Thursday, April 19, 2012

Mysteries For Danielle Svetcov #1

TITLE: BABY DOE
GENRE: MYSTERY

One wintery night in the woods, a baby is wrenched from the arms of a teenage girl. Searching for the infant in a town of depravity and secrets, young car salesman Bucky Ontario unearths more than he bargained for.

Wayberry, Oklahoma, December 1956

The girl tore through the dark woods to save her baby.

Ignoring her bleeding feet, she raced until she slipped on loose leaves and crashed headlong into a shrub, dropping the newborn. Stunned, she lay still in the biting cold and heard her father yelling and crashing through the brush behind her. She snatched up the wailing baby and pressed leaves against its mouth.

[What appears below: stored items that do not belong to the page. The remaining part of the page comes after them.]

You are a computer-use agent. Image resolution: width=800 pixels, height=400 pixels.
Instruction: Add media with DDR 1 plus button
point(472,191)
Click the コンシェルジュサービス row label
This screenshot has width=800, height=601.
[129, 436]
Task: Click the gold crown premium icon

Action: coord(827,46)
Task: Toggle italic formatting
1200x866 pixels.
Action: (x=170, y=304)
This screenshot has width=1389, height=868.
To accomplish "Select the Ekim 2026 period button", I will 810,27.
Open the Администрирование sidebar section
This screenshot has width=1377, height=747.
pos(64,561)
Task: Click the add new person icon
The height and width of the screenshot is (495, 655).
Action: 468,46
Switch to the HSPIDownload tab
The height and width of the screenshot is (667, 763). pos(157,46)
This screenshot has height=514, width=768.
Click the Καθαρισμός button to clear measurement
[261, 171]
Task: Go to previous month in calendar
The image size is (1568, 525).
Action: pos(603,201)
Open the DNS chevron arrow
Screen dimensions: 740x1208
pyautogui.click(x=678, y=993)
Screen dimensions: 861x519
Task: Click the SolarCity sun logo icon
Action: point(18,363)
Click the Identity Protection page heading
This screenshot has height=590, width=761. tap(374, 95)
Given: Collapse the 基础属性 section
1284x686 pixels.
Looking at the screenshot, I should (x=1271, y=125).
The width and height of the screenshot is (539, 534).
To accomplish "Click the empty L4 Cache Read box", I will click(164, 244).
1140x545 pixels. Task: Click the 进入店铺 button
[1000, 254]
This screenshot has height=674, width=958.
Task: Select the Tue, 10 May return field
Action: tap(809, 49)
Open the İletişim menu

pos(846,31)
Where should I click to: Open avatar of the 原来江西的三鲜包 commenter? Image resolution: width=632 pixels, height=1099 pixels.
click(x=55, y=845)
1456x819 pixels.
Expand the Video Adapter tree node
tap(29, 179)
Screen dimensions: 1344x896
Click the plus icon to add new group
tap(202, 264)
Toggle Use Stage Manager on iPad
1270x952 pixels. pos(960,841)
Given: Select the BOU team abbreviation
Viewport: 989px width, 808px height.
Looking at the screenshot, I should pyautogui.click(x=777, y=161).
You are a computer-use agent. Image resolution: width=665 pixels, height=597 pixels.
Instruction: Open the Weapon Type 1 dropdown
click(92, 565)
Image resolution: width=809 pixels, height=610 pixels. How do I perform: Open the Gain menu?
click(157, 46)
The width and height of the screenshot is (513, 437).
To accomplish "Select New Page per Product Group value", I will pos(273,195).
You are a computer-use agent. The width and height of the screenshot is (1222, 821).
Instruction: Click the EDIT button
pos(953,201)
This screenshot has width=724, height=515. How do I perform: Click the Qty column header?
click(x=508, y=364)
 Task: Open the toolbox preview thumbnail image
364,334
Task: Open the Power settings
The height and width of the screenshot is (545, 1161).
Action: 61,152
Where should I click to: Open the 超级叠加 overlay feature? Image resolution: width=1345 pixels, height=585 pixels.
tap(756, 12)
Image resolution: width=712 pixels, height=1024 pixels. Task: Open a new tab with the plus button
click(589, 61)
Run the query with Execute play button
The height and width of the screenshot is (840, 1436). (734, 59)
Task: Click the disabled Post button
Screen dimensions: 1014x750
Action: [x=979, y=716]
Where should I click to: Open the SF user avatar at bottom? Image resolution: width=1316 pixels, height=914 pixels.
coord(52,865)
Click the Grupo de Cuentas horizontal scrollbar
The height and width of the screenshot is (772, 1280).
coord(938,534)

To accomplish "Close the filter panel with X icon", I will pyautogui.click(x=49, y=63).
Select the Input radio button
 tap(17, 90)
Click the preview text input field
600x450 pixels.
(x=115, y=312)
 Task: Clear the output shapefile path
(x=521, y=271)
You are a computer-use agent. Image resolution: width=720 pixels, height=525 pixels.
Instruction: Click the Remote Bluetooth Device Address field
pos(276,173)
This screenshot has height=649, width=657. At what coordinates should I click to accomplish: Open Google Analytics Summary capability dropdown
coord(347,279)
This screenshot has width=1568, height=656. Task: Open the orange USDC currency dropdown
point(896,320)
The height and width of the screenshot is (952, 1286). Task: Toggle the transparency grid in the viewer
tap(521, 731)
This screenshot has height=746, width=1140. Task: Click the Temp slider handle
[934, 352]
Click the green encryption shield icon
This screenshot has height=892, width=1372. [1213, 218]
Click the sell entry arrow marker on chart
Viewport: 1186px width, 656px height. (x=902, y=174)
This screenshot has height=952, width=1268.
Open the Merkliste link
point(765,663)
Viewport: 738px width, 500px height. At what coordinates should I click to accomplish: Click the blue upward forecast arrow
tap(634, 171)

And she raced again, undergrowth tearing at her bare legs. She broke through onto the road leading to the highway. Hesitated, turned, and threw herself across the open stretch and into the brush. She found herself in thick, thorny blackberry bushes. Came out onto a narrow path that she knew would lead back around to her hiding place in the burnt-out hollow of an oak tree.

Weakening now, she sucked in air with a loud, rasping noise. Muscles aching, legs wobbling. She heard her father fighting through the blackberry bushes and flung herself forward with her remaining strength.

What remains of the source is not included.